Apart from the images, reproduce every record word for word.

Information shown:
--------------------------------
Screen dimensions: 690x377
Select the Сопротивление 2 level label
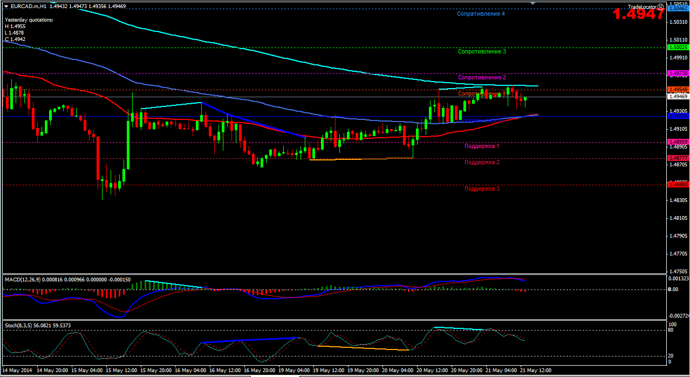pos(482,78)
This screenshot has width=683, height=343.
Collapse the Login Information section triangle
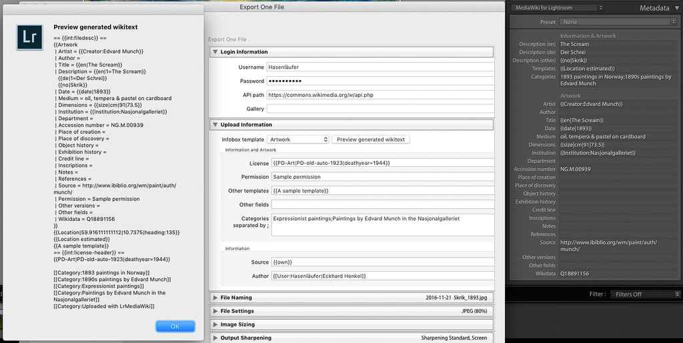215,52
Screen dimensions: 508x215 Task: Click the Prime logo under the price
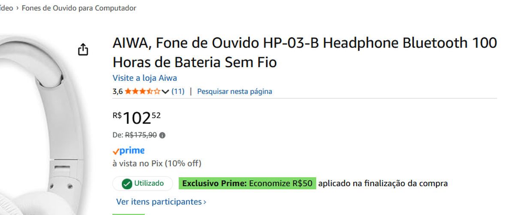[129, 151]
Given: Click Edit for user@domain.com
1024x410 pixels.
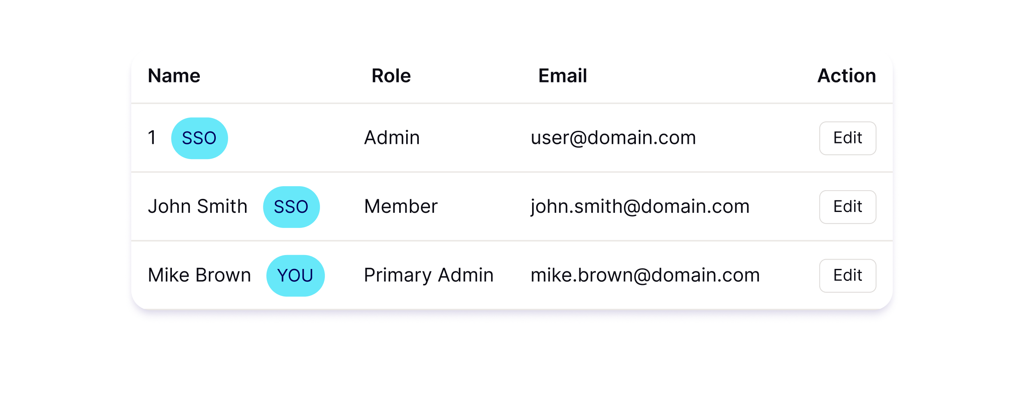Looking at the screenshot, I should [848, 138].
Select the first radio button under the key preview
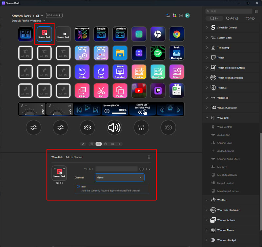This screenshot has width=262, height=247. point(57,183)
--------------------------------
Solution to this problem:
Screen dimensions: 690x377
Select the Сопротивление 2 level label
pos(482,78)
This screenshot has width=683, height=343.
Collapse the Login Information section triangle
215,52
Screen dimensions: 508x215 Task: Click the Prime logo under the price
[129, 151]
Given: Click Edit for user@domain.com
1024x410 pixels.
Looking at the screenshot, I should [848, 138].
Select the first radio button under the key preview
This screenshot has width=262, height=247. point(57,183)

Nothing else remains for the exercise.